The lock window is narrow: it is held only to check and update the _in_flight dict, not while waiting for the API call. This prevents lock contention from becoming a bottleneck under high concurrency.
When to Use It
Use it for stateless operations that may receive burst traffic with identical inputs. Report generation endpoints, daily digest processing, batch evaluation jobs — anything where multiple users or workers may simultaneously submit the same request.
Use it for external API calls that have quota limits. If you have 50 concurrent requests and a rate limit of 100/min, coalescing identical requests leaves quota headroom for diverse requests.
Use it alongside llm-cache-mem for both in-flight and historical deduplication. The coalescer handles concurrent duplicates; the cache handles repeated identical calls over time. Together they minimize API spend significantly.
Skip it for streaming responses. The coalescer waits for the complete response before sharing. If you need to stream output to users as it arrives, coalescing is incompatible — each requester would need their own stream.
Install
pip install git+https://github.com/MukundaKatta/llm-batch-coalesce
# Or from PyPI
pip install llm-batch-coalesce
from llm_batch_coalesce import LLMCoalesce
coalesce = LLMCoalesce()
# Wrap any async LLM function
async def generate_daily_summary(user_id: str, date: str) -> str:
messages = [{"role": "user", "content": build_summary_prompt(date)}]

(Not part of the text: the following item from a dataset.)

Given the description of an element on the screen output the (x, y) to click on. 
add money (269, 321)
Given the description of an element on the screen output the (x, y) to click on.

# Multiple users asking for the same date's summary
# Only one LLM call happens for each unique messages/model combo
response = await coalesce.call(
fn=anthropic_client.messages.create,
model="claude-sonnet-4-6",
messages=messages,
max_tokens=512,
)
return response.content[0].text
# Test: 10 concurrent requests for the same date
async def test_coalescing():
results = await asyncio.gather(*[
generate_daily_summary(f"user-{i}", "2026-05-24")
for i in range(10)
])
# All results are identical (same LLM response)

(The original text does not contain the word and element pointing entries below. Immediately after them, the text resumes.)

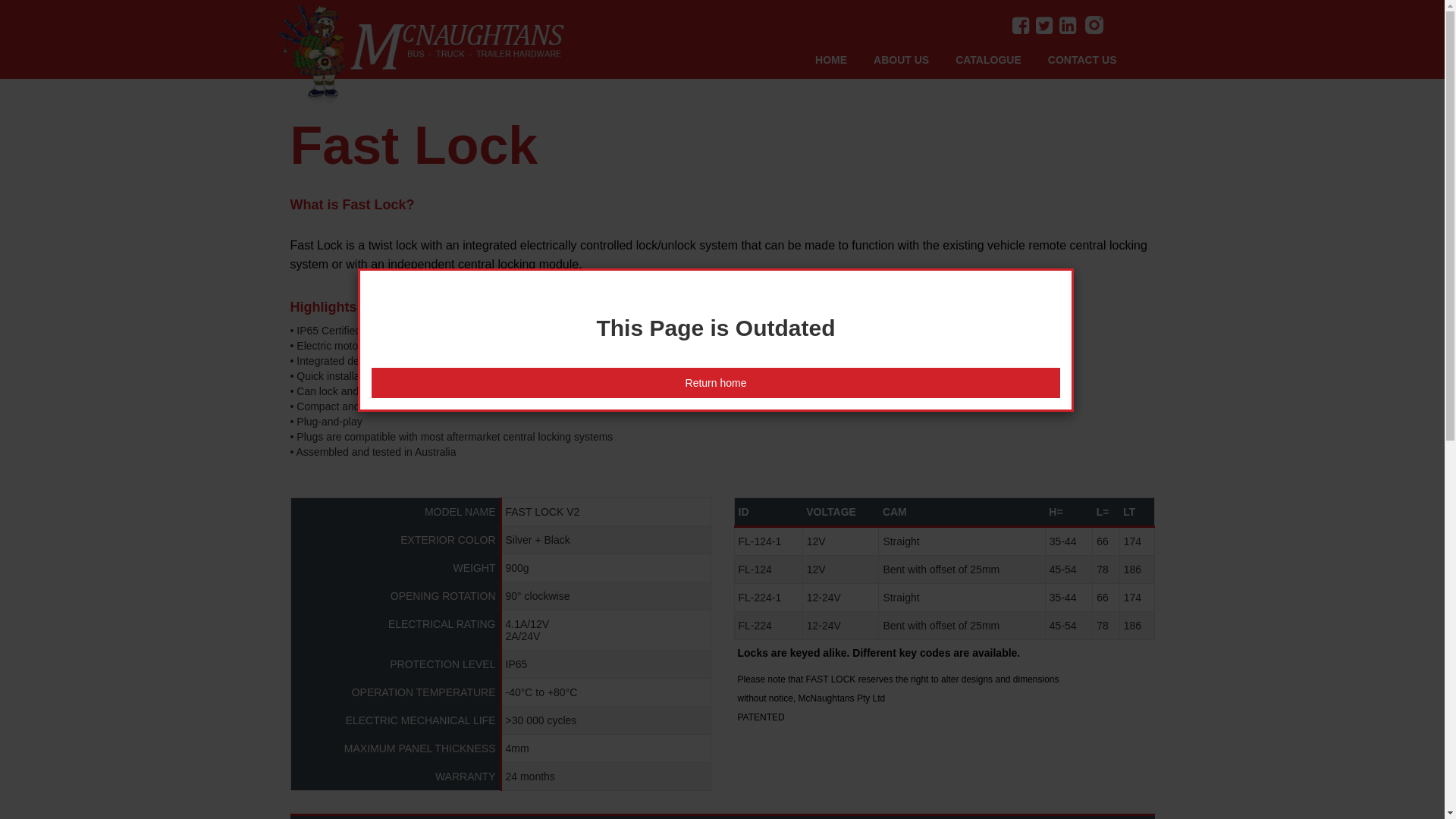
ABOUT US Element type: text (914, 59)
Return home Element type: text (715, 382)
CATALOGUE Element type: text (1001, 59)
CONTACT US Element type: text (1095, 59)
HOME Element type: text (844, 59)
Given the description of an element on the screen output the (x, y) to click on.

assert all(r == results[0] for r in results)
print(f"10 requests coalesced into 1 API call")
Sibling Libraries
| Library | What it solves |
|---|---|
llm-cache-mem |
Cross-time deduplication (LRU+TTL for non-concurrent identical calls) |
agentidemp-py |
Request-level idempotency for non-concurrent duplicate agent runs |
llm-rate-limit-bucket |
Token-bucket rate limiter for outbound LLM calls |
llm-retry |
Exponential backoff retry when calls fail |
token-budget-pool |
Thread-safe concurrent token/USD budget tracking |
The concurrency stack: llm-batch-coalesce for in-flight dedup, llm-cache-mem for cross-time dedup, llm-rate-limit-bucket for rate limiting, llm-retry for failure recovery.
What's Next
Waiter count metrics: coalesce.stats() returning how many times a request was coalesced (waiter count per key), how much the coalescing saved in estimated API cost, and the current in-flight count. Makes the value of the coalescer visible in dashboards.
Configurable key function: LLMCoalesce(key_fn=...) for cases where you want to coalesce on a subset of the kwargs (e.g., coalesce on messages content only, ignoring model differences). Some use cases allow sharing responses across model variants.
Sync version: SyncLLMCoalesce using threading.Event instead of asyncio.Future for sync contexts. The async version requires an event loop; the sync version would work in traditional multi-threaded WSGI apps.
Built as part of the agent-stack family: composable Python primitives for production LLM agents.